Fig 4. Intestinal epithelial cell repair mechanisms are altered prior to inflammation onset in 12-week old VKA mice.

(A-i) VKA mice do not demonstrate a change in number of Ki67-positive cells. Yellow arrowheads denote crypt base cells. (A-ii) Ki67-positive cells from 100 open crypts (n = 5 mice/genotype) were quantified. Crypt base cells were scored by counting the number of Ki67-positive cells in the bottom third of the crypt.
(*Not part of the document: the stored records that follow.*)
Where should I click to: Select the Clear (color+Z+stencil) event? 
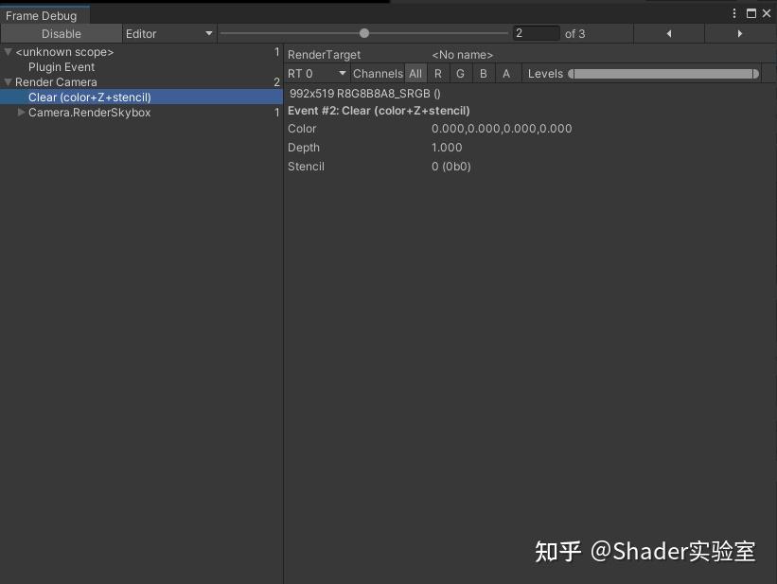[x=90, y=97]
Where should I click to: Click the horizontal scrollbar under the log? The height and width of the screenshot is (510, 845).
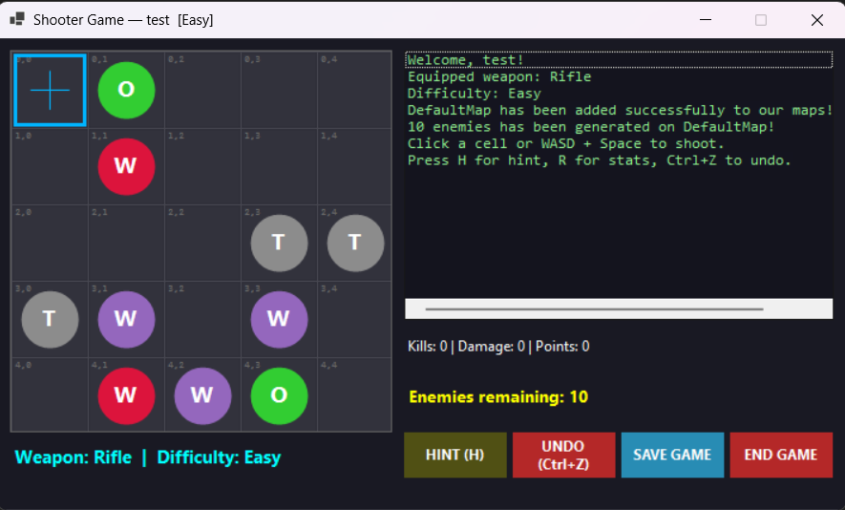pyautogui.click(x=594, y=309)
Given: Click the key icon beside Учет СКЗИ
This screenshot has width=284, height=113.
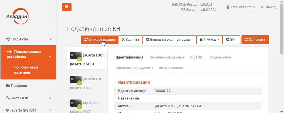Looking at the screenshot, I should (8, 98).
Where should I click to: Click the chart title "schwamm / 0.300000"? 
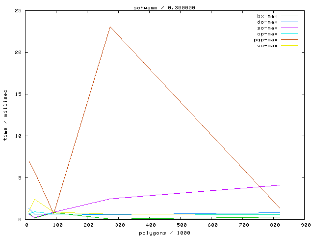161,8
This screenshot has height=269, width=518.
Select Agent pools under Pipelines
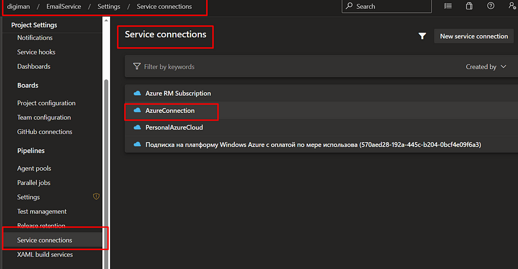[x=34, y=168]
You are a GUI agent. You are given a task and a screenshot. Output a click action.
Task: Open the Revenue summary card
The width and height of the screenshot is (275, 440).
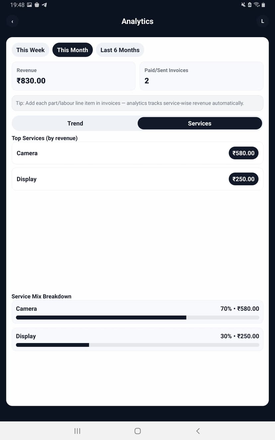(73, 76)
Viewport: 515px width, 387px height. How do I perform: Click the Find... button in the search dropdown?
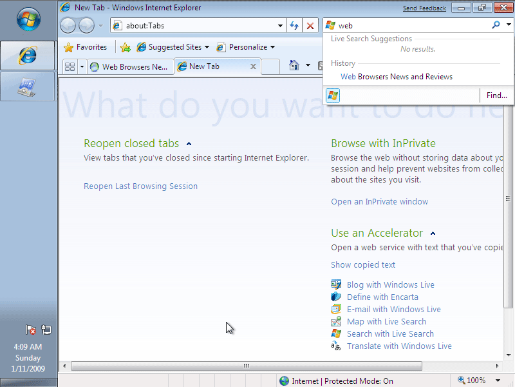[x=496, y=95]
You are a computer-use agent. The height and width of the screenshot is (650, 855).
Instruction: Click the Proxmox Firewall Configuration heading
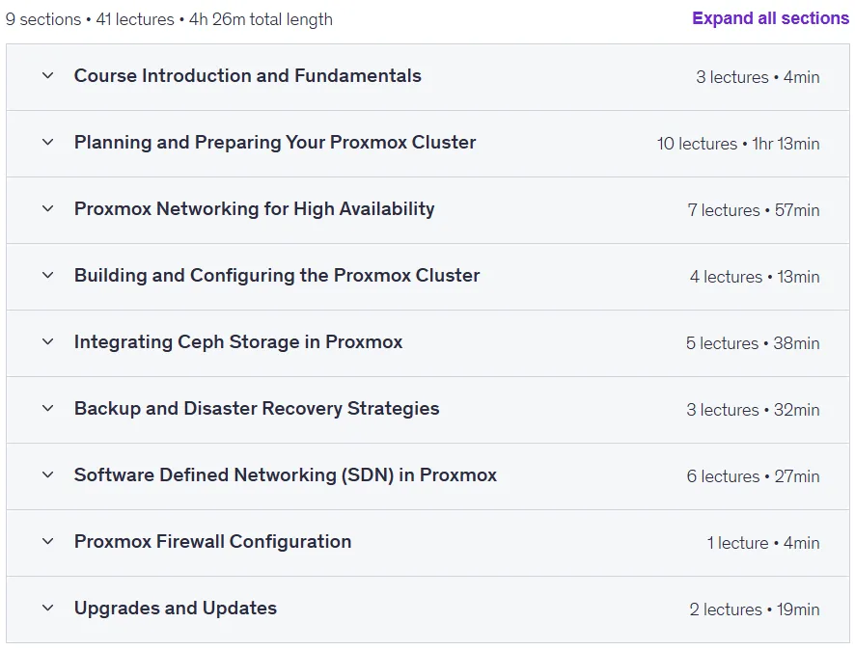pyautogui.click(x=212, y=541)
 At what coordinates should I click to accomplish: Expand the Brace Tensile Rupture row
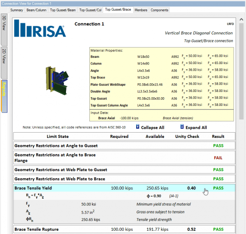(x=36, y=229)
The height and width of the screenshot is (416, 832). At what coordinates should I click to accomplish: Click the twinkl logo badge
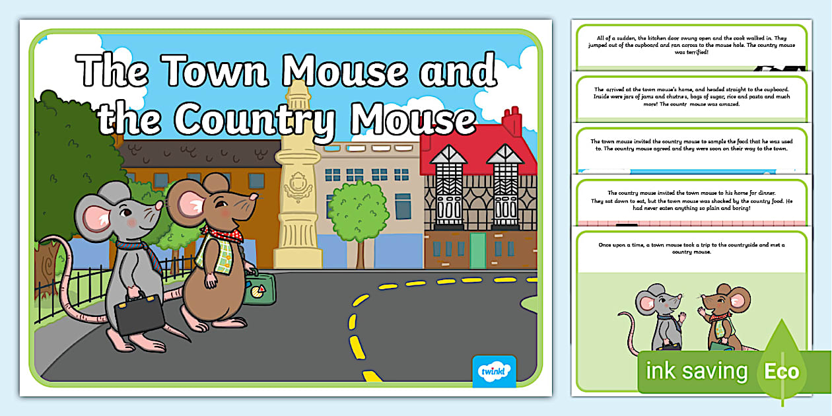point(494,371)
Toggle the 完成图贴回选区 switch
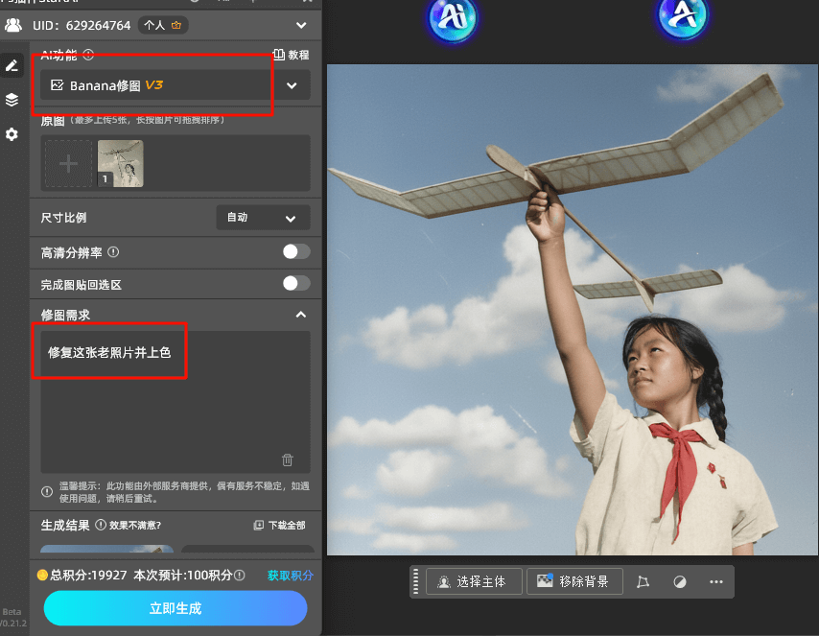 click(296, 284)
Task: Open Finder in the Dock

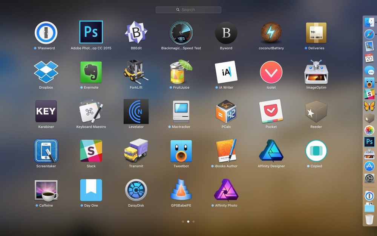Action: tap(369, 22)

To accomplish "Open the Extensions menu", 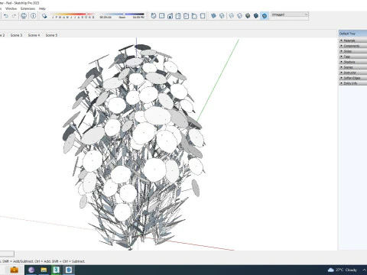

The remaining cells were scored as progenitor cells. (B) Proliferation marker Cyclin D1 and apoptotic marker cleaved (c-) Caspase 3 are both decreased in VKA mice. (C, D) VKA mice show increased migration of epithelial cells up the crypt-villus axis relative to their NonTg counterparts, as demonstrated by IHC (C), and quantified by measuring the distance of the furthest-migrated BrdU-positive cell (~ 100 villi from 3 mice/genotype) (D). (D-i, -iii) Distance migrated was quantified by measuring the distance from the base of the crypt, to the furthest positively BrdU-labelled cell. (D-ii, iv) To correct for possible differences in villus height, the average distance migrated was normalized to the average villus height. Representative plots of at least three blind measurements are shown. Statistical significance was determined by unpaired student’s t-test. ***p<0.001, error bars represent SEM.